▶ **Problem details**: Your copy begins at the line with "The image size is (632, 219)." and runs through the end of the data below. Set down only those lines exactly, without pictures.

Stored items

-- Opening Marker --

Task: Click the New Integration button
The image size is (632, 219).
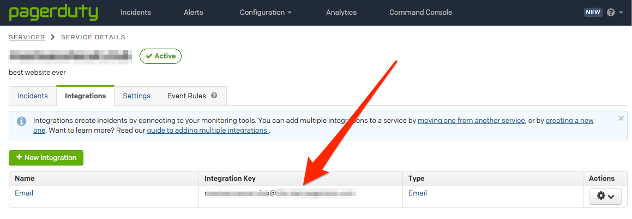Action: (46, 158)
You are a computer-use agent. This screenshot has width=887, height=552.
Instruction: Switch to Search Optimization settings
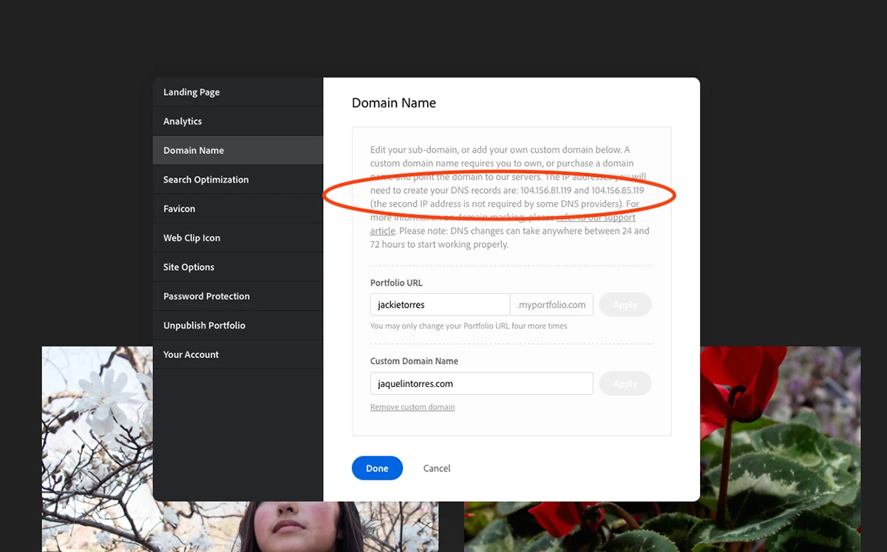point(205,179)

-- Closing Marker --

▶ **Result for this task**:
The image size is (632, 219).
Action: (46, 158)
You are a computer-use agent. This screenshot has width=887, height=552.
Instruction: Switch to Search Optimization settings
point(205,179)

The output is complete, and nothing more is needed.